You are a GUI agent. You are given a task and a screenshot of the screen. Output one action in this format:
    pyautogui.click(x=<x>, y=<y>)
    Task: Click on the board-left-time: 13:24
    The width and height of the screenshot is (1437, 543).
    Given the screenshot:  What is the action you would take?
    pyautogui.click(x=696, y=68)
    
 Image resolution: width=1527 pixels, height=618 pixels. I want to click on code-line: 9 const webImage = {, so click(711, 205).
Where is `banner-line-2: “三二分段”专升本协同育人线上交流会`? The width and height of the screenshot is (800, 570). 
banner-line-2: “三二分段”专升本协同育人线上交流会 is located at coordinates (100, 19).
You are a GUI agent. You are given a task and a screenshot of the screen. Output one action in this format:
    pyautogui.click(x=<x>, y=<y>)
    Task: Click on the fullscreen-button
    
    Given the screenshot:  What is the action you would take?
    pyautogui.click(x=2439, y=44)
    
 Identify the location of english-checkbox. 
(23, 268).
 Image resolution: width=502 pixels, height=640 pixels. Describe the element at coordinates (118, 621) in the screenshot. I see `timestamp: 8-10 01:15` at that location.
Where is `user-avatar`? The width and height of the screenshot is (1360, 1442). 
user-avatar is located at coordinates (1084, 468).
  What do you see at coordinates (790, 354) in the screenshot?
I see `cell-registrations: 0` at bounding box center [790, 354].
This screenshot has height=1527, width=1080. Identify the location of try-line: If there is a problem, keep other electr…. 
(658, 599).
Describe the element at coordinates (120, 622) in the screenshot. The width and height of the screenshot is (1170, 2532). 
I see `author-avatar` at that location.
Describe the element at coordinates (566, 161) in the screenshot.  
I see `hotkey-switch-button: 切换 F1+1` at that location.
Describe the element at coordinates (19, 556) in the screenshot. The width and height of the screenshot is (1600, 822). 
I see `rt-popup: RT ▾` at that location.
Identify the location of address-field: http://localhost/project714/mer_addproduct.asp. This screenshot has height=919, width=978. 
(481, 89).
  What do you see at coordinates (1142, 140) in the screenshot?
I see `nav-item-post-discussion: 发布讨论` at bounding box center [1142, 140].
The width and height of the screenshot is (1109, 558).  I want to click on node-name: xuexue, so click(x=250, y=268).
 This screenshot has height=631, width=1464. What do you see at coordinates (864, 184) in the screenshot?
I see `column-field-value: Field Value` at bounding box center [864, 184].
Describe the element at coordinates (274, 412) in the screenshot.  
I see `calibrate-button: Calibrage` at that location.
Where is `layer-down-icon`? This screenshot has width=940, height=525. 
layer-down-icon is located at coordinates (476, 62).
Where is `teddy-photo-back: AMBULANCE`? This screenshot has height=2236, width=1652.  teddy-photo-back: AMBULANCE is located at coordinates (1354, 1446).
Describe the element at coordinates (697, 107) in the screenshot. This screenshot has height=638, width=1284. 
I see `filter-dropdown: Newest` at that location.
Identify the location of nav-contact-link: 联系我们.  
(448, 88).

WHAT NEEDS TO BE DONE. Copy out all of the material above, line by line, leaving every character unchanged.

EXERCISE OUTPUT.
You are a GUI agent. You are given a task and a screenshot of the screen. Output one action in this format:
    pyautogui.click(x=<x>, y=<y>)
    Task: Click on the board-left-time: 13:24
    The width and height of the screenshot is (1437, 543).
    Given the screenshot:  What is the action you would take?
    pyautogui.click(x=696, y=68)
    
 Image resolution: width=1527 pixels, height=618 pixels. I want to click on code-line: 9 const webImage = {, so click(711, 205).
Where is `banner-line-2: “三二分段”专升本协同育人线上交流会`? The width and height of the screenshot is (800, 570). 
banner-line-2: “三二分段”专升本协同育人线上交流会 is located at coordinates (100, 19).
You are a GUI agent. You are given a task and a screenshot of the screen. Output one action in this format:
    pyautogui.click(x=<x>, y=<y>)
    Task: Click on the fullscreen-button
    
    Given the screenshot:  What is the action you would take?
    pyautogui.click(x=2439, y=44)
    
 Identify the location of english-checkbox. 
(23, 268).
 Image resolution: width=502 pixels, height=640 pixels. Describe the element at coordinates (118, 621) in the screenshot. I see `timestamp: 8-10 01:15` at that location.
Where is `user-avatar`? The width and height of the screenshot is (1360, 1442). 
user-avatar is located at coordinates (1084, 468).
  What do you see at coordinates (790, 354) in the screenshot?
I see `cell-registrations: 0` at bounding box center [790, 354].
This screenshot has height=1527, width=1080. Identify the location of try-line: If there is a problem, keep other electr…. 
(658, 599).
Describe the element at coordinates (120, 622) in the screenshot. The width and height of the screenshot is (1170, 2532). 
I see `author-avatar` at that location.
Describe the element at coordinates (566, 161) in the screenshot.  
I see `hotkey-switch-button: 切换 F1+1` at that location.
Describe the element at coordinates (19, 556) in the screenshot. The width and height of the screenshot is (1600, 822). 
I see `rt-popup: RT ▾` at that location.
Identify the location of address-field: http://localhost/project714/mer_addproduct.asp. This screenshot has height=919, width=978. 
(481, 89).
  What do you see at coordinates (1142, 140) in the screenshot?
I see `nav-item-post-discussion: 发布讨论` at bounding box center [1142, 140].
The width and height of the screenshot is (1109, 558).  I want to click on node-name: xuexue, so click(x=250, y=268).
 This screenshot has height=631, width=1464. What do you see at coordinates (864, 184) in the screenshot?
I see `column-field-value: Field Value` at bounding box center [864, 184].
Describe the element at coordinates (274, 412) in the screenshot.  
I see `calibrate-button: Calibrage` at that location.
Where is `layer-down-icon`? This screenshot has width=940, height=525. 
layer-down-icon is located at coordinates (476, 62).
Where is `teddy-photo-back: AMBULANCE`? This screenshot has height=2236, width=1652.  teddy-photo-back: AMBULANCE is located at coordinates (1354, 1446).
Describe the element at coordinates (697, 107) in the screenshot. This screenshot has height=638, width=1284. 
I see `filter-dropdown: Newest` at that location.
Identify the location of nav-contact-link: 联系我们.  
(448, 88).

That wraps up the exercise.